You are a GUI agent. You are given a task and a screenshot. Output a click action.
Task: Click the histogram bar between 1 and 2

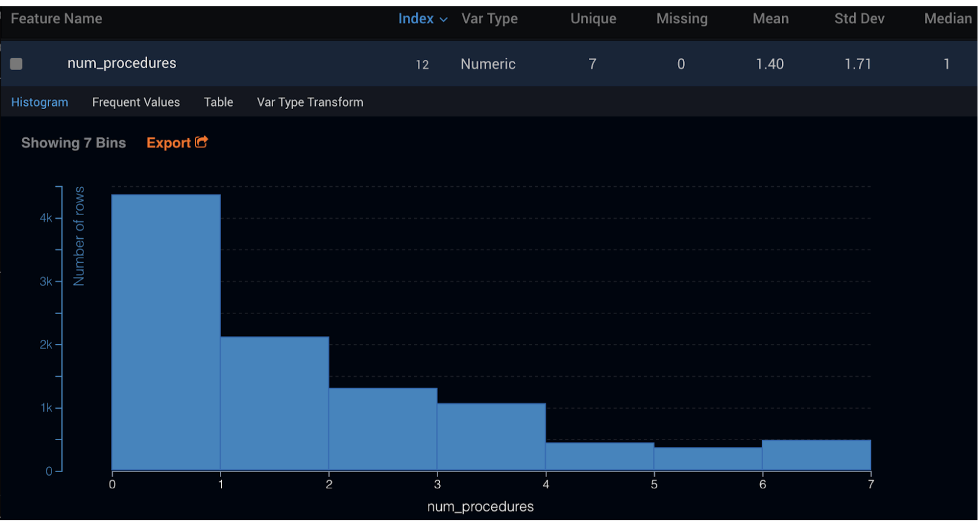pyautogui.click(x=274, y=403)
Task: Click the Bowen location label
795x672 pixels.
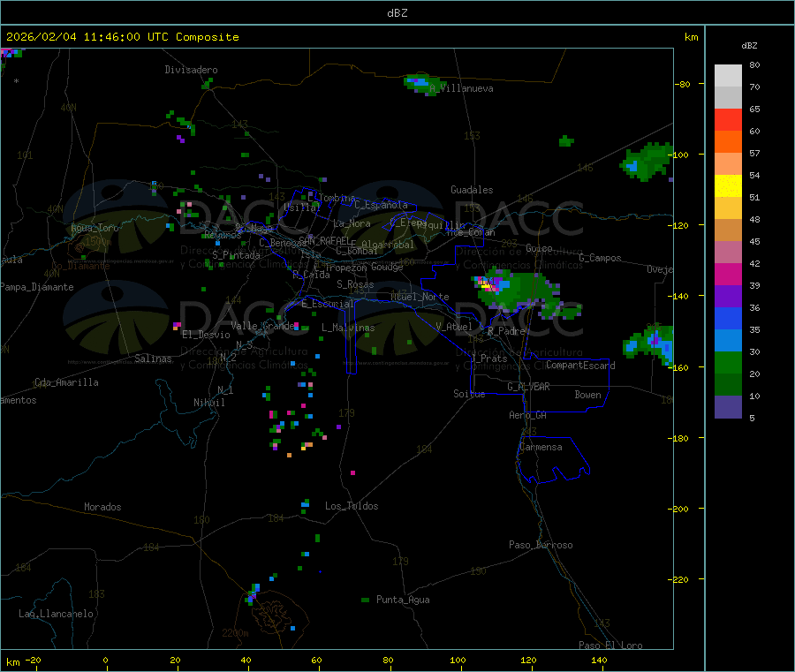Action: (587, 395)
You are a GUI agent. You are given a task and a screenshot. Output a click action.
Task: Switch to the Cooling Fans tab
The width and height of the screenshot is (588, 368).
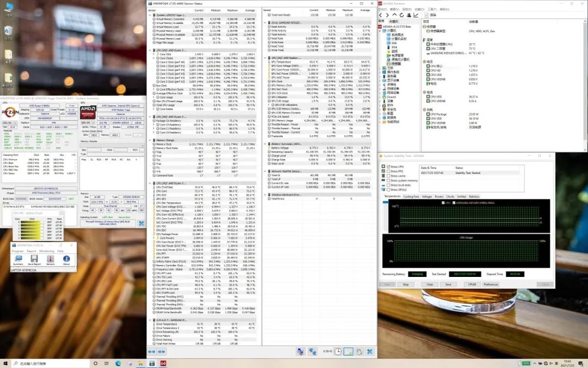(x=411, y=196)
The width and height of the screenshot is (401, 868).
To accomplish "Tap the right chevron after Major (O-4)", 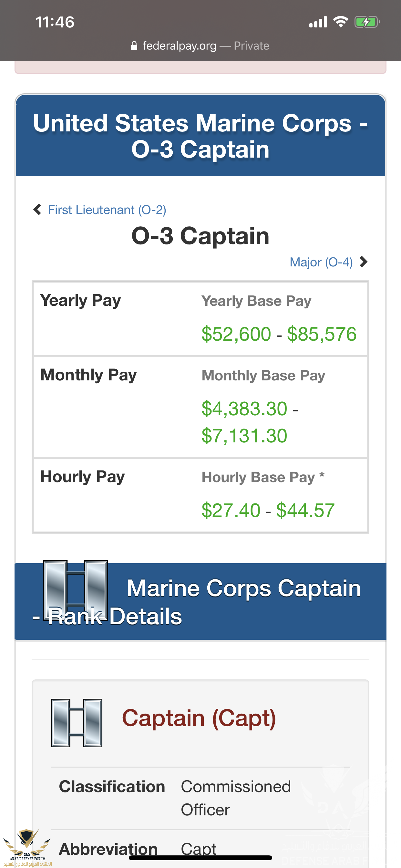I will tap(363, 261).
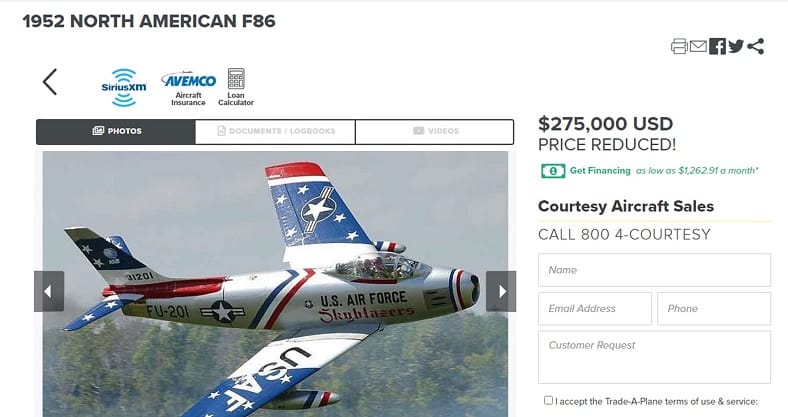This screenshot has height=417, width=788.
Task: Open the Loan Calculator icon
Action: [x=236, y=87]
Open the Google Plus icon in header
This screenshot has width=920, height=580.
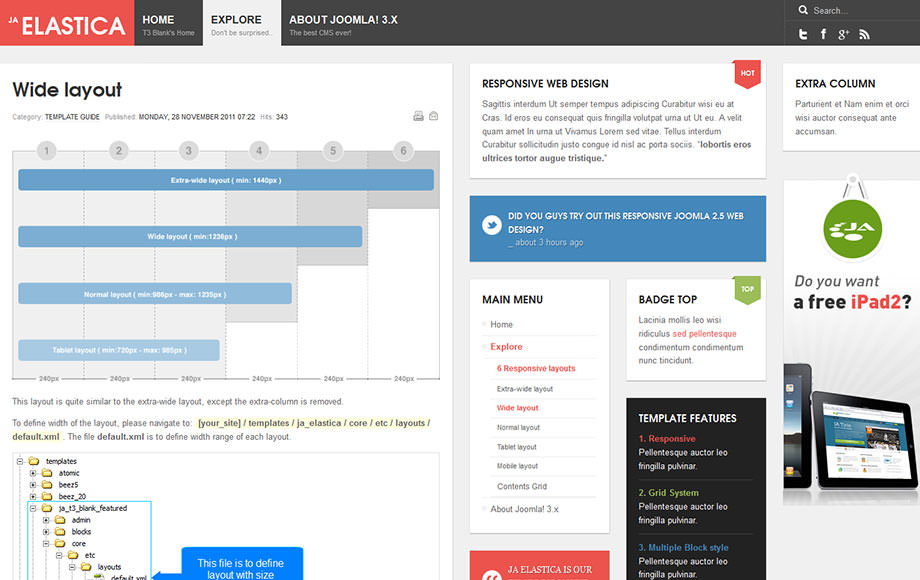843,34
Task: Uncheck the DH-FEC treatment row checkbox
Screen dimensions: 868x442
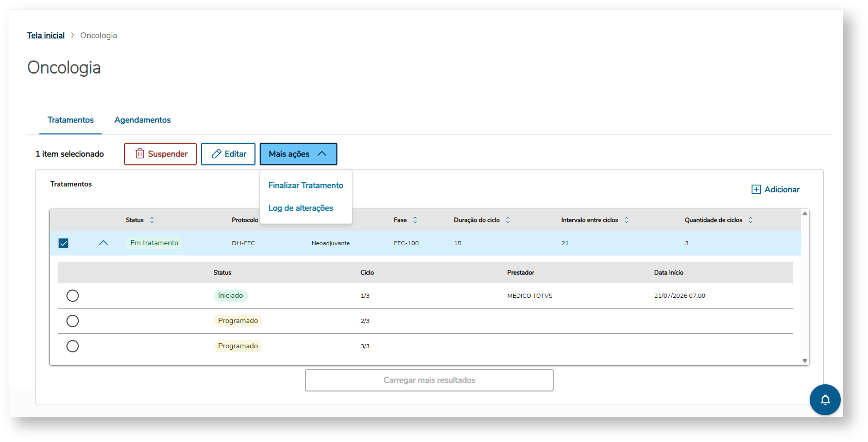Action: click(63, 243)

__________________________________________________

• **Work request**
Give back exactly the lines from the one containing "Open the Google Plus icon in header" through the last line above, both included, and none of the pictures.

• **Task response**
Open the Google Plus icon in header
This screenshot has width=920, height=580.
843,34
Task: Uncheck the DH-FEC treatment row checkbox
Screen dimensions: 868x442
Action: click(63, 243)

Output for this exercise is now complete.